### [Fragmento del texto]
== == ==

Al llegar al pabellón indicado, observo una tienda atendida por un señor que conocía de cara, pero que no sabía que estuviera preso. Avispado como era, capaz de vender la misma casa a los incautos que se le atravesaran, ya se había dado maña para hacerse al manejo de este ventorrillo, que de cierta forma le da poder para obtener muchos privilegios. Compré tres cajetillas de cigarrillos y las guardé con mucho disimulo para evitar alborotar a las pirañas que nadaban a mi alrededor en un frenesí de intereses. Mando a llamar al joven que busco, previo el pago con un cigarrillo, cash money en esta colmena del infierno.
Mario* se alegra al verme, le pregunto cómo le está yendo. Es una pregunta obviamente necia, pero es la forma de iniciar la conversación. Me presenta a dos personas que comparten la misma celda con él, los saludo amistosamente, sin preguntarles sus delitos. Es sabido que los reclusos, en su gran mayoría, son “inocentes”. Lo que deja a los verdaderos inocentes en una incómoda situación de mezcla heterogénea, donde nadie sabe quién es quién, y a veces, por seguridad, es mejor que lo crean a uno culpable de algo grave, pues así se garantiza alguna tranquilidad, ya que nadie quiere pisarle la cola a un león dormido. Les regalo una cajetilla de cigarrillos a cada uno y diez mil pesos, es una compra de seguridad o protección para mi amigo. De inmediato comienzan su labor de perros guardianes espantando a todo aquel que se nos acerca, a mí, especialmente, de quien intuyen los detenidos que puedo darles dinero.
Tratas de mostrarte tranquilo, pero en el fondo no lo estás, es imposible viendo la dinámica de esta selva, donde cada quien trata de infundir miedo en el otro, como simple estrategia de la propia cobardía. Puedes ver cómo el miedo se disfraza de amenaza, cómo tiemblan los labios de quien insulta, la palidez que adquiere la piel, mucho más notorio en los hombres de color, y piensas en tu amigo, a quien sabes fuerte emocionalmente, pero sin el equipaje de vida tan necesario para sobrevivir en esta jungla. De pronto se escucha un golpe, giras y observas a un cobarde abusivo pegándole a otro que se encorva para amortiguar los golpes. Ves al guardia y lo interrogas con la mirada, éste solo desvía el rostro y continúa como si nada sucediera. Sí, lo empleado en seguridad es buena inversión.

== == ==

### [Datos proporcionados]
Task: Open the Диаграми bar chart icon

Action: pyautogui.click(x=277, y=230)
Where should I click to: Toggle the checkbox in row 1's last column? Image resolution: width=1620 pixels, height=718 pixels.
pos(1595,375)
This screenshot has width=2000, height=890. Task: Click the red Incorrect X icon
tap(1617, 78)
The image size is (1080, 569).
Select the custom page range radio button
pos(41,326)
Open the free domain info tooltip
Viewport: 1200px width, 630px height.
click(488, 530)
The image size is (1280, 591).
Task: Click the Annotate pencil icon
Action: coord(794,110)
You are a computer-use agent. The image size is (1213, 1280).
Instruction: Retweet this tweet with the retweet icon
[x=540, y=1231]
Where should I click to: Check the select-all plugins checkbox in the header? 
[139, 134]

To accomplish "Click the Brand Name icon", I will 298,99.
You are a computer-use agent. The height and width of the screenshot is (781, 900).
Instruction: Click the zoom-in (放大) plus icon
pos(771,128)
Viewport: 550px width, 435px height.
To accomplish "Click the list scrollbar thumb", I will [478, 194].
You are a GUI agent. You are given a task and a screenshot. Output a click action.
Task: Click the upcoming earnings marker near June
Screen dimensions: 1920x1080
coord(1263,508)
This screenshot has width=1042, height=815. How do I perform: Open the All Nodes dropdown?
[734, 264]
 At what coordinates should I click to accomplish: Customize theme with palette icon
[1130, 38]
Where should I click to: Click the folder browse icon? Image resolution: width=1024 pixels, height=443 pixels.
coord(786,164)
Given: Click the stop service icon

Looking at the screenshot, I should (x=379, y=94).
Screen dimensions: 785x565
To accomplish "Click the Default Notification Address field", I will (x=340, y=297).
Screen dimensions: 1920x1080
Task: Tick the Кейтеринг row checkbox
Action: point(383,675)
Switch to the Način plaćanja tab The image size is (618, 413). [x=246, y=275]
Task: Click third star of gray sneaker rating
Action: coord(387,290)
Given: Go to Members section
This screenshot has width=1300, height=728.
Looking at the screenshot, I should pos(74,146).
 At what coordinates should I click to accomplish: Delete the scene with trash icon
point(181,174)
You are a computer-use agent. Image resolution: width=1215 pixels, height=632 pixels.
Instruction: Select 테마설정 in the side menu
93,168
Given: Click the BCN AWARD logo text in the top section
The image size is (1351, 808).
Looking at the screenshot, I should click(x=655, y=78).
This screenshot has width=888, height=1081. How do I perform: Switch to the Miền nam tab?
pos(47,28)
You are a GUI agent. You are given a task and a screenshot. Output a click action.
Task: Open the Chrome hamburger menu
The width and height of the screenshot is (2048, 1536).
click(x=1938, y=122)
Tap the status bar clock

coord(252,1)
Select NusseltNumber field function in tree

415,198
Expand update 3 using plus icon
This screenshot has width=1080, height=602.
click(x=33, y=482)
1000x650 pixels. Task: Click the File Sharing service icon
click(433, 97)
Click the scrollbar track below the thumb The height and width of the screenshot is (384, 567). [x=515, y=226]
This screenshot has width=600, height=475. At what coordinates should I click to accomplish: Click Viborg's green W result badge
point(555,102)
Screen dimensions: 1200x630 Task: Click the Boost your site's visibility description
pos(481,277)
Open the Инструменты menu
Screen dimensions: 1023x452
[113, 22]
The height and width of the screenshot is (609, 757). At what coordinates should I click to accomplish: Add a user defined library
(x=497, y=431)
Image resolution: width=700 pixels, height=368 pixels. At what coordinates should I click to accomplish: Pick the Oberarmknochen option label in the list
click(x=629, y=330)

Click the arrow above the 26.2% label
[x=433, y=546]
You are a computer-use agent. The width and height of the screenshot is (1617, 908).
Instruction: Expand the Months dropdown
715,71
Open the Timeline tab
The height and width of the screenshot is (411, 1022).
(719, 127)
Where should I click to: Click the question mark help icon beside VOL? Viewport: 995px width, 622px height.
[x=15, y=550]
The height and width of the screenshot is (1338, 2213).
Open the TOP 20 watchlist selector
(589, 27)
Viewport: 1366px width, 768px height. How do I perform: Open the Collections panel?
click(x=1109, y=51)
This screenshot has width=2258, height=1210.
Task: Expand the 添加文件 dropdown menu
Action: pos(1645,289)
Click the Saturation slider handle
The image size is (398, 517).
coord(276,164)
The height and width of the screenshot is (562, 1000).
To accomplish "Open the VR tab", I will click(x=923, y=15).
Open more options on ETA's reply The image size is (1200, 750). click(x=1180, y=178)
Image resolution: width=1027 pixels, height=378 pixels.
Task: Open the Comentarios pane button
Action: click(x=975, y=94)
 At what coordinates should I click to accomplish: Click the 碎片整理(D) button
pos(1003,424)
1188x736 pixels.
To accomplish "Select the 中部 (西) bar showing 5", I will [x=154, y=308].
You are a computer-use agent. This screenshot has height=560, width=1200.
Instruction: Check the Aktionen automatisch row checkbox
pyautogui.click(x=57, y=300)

== == ==

Retoma el relato de la visita a un amigo preso y continúalo a partir de su última oración.

Cuando algunos parientes se marchan, has visto como a algunos novicios les caen encima para quitarles lo que les han traído. A veces ni siquiera tienen que utilizar la fuerza, la amenaza velada de una muerte en cualquier pasillo, la violación impune en alguna noche, bastan para que las piernas tiemblen y se ceda ante la extorsión. Los comentarios a sotto voce dan cuenta de un elevado número de violaciones, incluso, algunas son colectivas, pero esto jamás será reconocido por las autoridades encargadas del manejo de las prisiones. Es más, de boca de un recluso escuché que “el que menos parece, ha sido violado aquí, después se desquita con el que llega nuevo”. Le pregunté por su experiencia y guardó silencio, se quedó mirando lejos, tomó el cigarrillo que le había ofrecido y desapareció por el fondo del patio.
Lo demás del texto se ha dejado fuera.